Machine Learning on AWS

State-of-the-Art Machine Learning
Built on Amazon SageMaker

Machine learning is having a transformative impact on the advanced analytics landscape, delivering breakthroughs in applications ranging from face recognition to predictive modeling. To truly harness the power of machine learning for real-world applications – for training, model development, and performance optimization – proven experience with massive datasets (on the order of billions of records) is necessary.

Working with state-of-the-art machine learning platforms such as Amazon SageMaker, we develop machine learning solutions to address advanced analytics challenges and deliver unique insights. As an AWS Advanced Tier Partner, Novetta leverages Amazon SageMaker for its ease of use, flexibility, tight integration with the AWS ecosystem, and reduced time-to-deploy. Building on the full suite of libraries and algorithms available through SageMaker, we have improved and simplified the process of deployment across our portfolio of machine learning solutions.

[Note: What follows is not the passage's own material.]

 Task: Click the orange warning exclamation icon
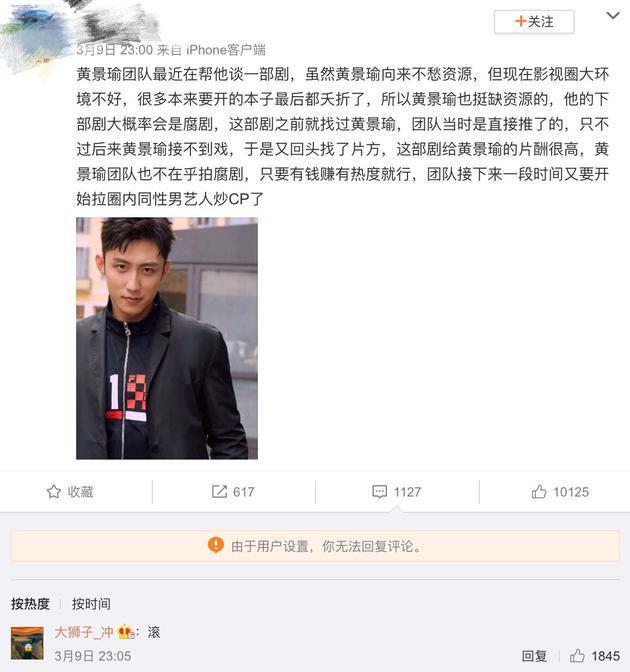pyautogui.click(x=216, y=545)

Our solutions extract meaningful content from structured and unstructured data, empowering analysts to deliver intelligence and insights. Our data scientists address complex imagery analysis challenges using neural network and deep learning algorithms through MXNet and TensorFlow. We identify opportunities where machine learning tools can complement or replace conventional, rules-based, or analyst-dependent functions to increase the scale, speed, and accuracy of large-scale data analytics. We also conduct rigorous benchmarking and performance evaluations to identify machine learning approaches, platforms, and tools that are best-suited for customer needs.

Our experience and expertise span machine learning libraries (scikit-learn, xgboost) and deep learning libraries (TensorFlow, Keras, MXNet, Gluon) deployed on AWS SageMaker; state of the art Neural Network architectures (e.g. CNNs, RNNs); and methods and techniques for regression, classification, clustering, and dimensionality reduction.

OUR CAPABILITIES

Text and Entity Analytics

The ability to extract meaning from population-sized datasets is fundamental to defense and intelligence applications. We are integrating machine learning within our industry-leading entity analytics platforms to drive speed and accuracy. Machine learning empowers our data scientists to deliver more robust behavioral analytics, anomaly detection, and time-series analysis products.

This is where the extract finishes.